=== ZITIERTER TEXT ===
Leitsatz

Ist der Grundstückskaufvertrag mit einem befristeten Erwerberbenennungsrecht ausgestattet, kommt es zur Anschaffung i.S. des § 23 Abs. 1 Satz 1 Nr. 1 Satz 1 EStG im Zeitpunkt der Selbstbenennung (Selbsteintritt), selbst wenn der Benennungsberechtigte das Grundstück mit dem späteren Fristablauf ohnehin "automatisch" (Annahmefiktion) erworben hätte.
=== BEREITGESTELLTE EINTRÄGE ===
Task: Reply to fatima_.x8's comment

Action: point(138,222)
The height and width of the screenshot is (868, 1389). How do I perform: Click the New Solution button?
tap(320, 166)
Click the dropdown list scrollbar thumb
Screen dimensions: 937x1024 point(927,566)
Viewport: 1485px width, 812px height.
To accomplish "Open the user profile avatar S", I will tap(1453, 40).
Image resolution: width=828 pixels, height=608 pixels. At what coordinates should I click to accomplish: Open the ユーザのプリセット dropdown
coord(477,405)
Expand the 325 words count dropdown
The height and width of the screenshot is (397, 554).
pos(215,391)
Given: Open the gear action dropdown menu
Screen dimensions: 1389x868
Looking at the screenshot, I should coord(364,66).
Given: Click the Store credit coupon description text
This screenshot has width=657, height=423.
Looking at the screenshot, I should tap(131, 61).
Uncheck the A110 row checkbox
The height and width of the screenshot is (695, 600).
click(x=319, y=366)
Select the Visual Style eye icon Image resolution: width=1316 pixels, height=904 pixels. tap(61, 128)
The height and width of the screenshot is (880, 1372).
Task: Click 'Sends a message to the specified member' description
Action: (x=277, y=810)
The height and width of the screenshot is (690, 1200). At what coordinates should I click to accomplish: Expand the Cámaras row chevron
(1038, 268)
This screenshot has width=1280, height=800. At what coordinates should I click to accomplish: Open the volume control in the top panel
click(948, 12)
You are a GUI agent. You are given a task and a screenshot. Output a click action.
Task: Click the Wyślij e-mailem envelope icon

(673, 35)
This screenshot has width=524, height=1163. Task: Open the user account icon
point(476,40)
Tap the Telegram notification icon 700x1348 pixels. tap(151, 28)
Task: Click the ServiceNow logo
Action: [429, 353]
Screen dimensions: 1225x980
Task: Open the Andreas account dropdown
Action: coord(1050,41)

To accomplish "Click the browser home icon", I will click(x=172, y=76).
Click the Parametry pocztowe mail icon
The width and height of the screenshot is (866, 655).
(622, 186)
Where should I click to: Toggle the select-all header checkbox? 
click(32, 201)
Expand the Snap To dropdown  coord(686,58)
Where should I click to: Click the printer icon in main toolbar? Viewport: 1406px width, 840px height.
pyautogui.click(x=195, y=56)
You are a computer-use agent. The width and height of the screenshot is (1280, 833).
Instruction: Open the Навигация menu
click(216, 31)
===
▶ [ZU LÖSENDE AUFGABEN]
1 – Zu welchem Zeitpunkt kommt es laut dem Leitsatz zur Anschaffung, wenn der Grundstückskaufvertrag ein befristetes Erwerberbenennungsrecht enthält? Was gilt, falls der Benennungsberechtigte das Grundstück ohnehin automatisch erworben hätte? Antworten Sie in ein bis drei Sätzen.
2 – Wie lautet der Abschnitt des Leitsatzes, der mit "Ist der Grundstückskaufvertrag" beginnt und mit "(Annahmefiktion) erworben hätte." endet, wenn Sie darin "Selbstbenennung" in "Eigenbenennung" ändern?
Die Einträge haben hierfür keine Bedeutung.

▶ [ERGEBNISSE JE AUFGABE]
1 – Die Anschaffung im Sinne des § 23 Abs. 1 Satz 1 Nr. 1 Satz 1 EStG erfolgt im Zeitpunkt der Selbstbenennung (Selbsteintritt). Das gilt selbst dann, wenn der Benennungsberechtigte das Grundstück mit dem späteren Fristablauf ohnehin „automatisch“ (Annahmefiktion) erworben hätte.

2 –
Ist der Grundstückskaufvertrag mit einem befristeten Erwerberbenennungsrecht ausgestattet, kommt es zur Anschaffung i.S. des § 23 Abs. 1 Satz 1 Nr. 1 Satz 1 EStG im Zeitpunkt der Eigenbenennung (Selbsteintritt), selbst wenn der Benennungsberechtigte das Grundstück mit dem späteren Fristablauf ohnehin "automatisch" (Annahmefiktion) erworben hätte.